Tuesday, December 22, 2009

URGENT: Unions Using Health Care Bill to Kill Small Non-Union Construction Firms

According to the Nashville Business Journal, Senate Democrats are trying to do their union handlers a favor by excluding small construction companies from the small-business exemption to the employer mandate in the health care bill.
The Senate is about to put coal in the stocking of home builders and other small construction firms.

The amended version of the health care reform bill, which cleared another procedural hurdle Wednesday morning, includes a provision that penalizes small construction firms if they don’t offer insurance to their employees. Under the bill, businesses with more than 50 employees would have to pay a $750-per-worker penalty to the federal government if any of their employees purchases subsidized insurance on their own. The new version of the bill lowers that threshold to five employees for construction firms.

The National Association of Home Builders contends the provision, reportedly suggested by the AFL-CIO, could put many small home builders out of business and derail the housing recovery.

“This narrow provision is an unprecedented assault on the construction industry and unjustly targets an industry trying to keep its doors open during the worst housing downturn since the Great Depression,” said NAHB Chairman Joe Robson, a home builder from Tulsa, Okla.

“This is a true jobs killer,” he said. “Thousands of small builder firms struggling to stay afloat could go under.
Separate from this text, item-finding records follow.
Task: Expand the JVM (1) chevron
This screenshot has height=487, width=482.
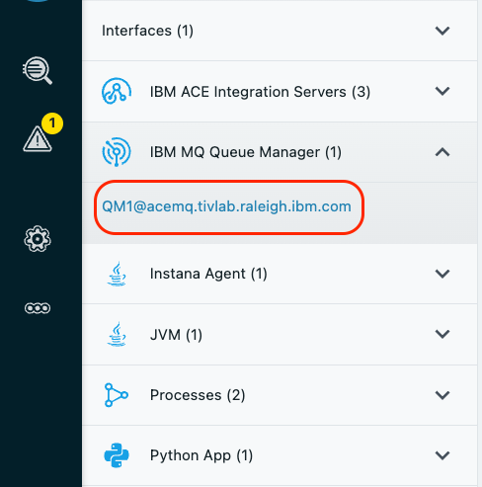Action: [442, 334]
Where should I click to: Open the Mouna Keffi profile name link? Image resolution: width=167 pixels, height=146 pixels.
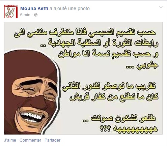tap(34, 8)
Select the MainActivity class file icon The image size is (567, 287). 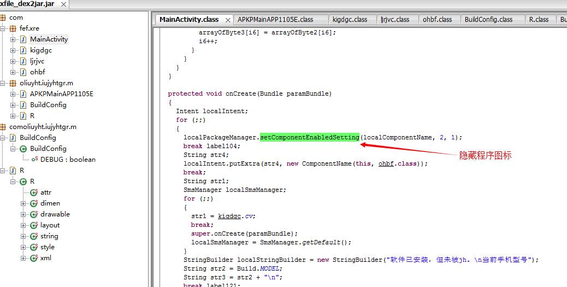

We strongly urge the Senate to reconsider and pull this onerous provision.”

The amendment is clearly targeting the non-union construction industry, which comprises approximately 85% of the enitre construction industry.  Unionized construction firms, on the other hand, typically obtain their workers from unions (usually though union hiring halls, which are like a temp agencies) and, as part of the 'package,' unionized companies must pay into the unions' health and welfare mutli-employer funds.
 
The Associated Builders & Contractors, a trade association of roughly 23,000 mostly small (and union-free) construction companies is urging its members to call their senators to remove this discriminatory language from any final bill.
“At a time when our industry is facing the worst construction economy in decades, the last thing contractors need are vast new mandates from the federal government dictating to them how they will run their business,” said Kirk Pickerel, president and CEO of Associated Builders and Contractors.

Here is the text of an e-mail sent out earlier to its membership:


Construction Industry Targeted in Senate Health Care Bill
New Last Minute Mandate Added

The Senate health care bill mandates that all companies must provide their employees with health coverage. The one exemption to that mandate is that small businesses, companies with 50 employees or less, are not subject to that health care requirement. Senator Jeff Merkley (D-OR) proposed an amendment which excludes construction firms (and only construction firms) from the small business exemption. The Merkley Amendment 's language was never voted on, but was added to the health care bill at the last minute. The Senate will vote on the entire health care package on Christmas Eve.

In other words, construction firms with five employees or more will now be required, by federal law, to provide their employees with health coverage.

Call your Senators TODAY. Tell them that this bill unfairly singles out small construction firms for vast federal government mandates at a time when our industry can least afford it.

Like so many other things in Washington today, this is another example of big payback to big union bosses...at the expense of the rest of America.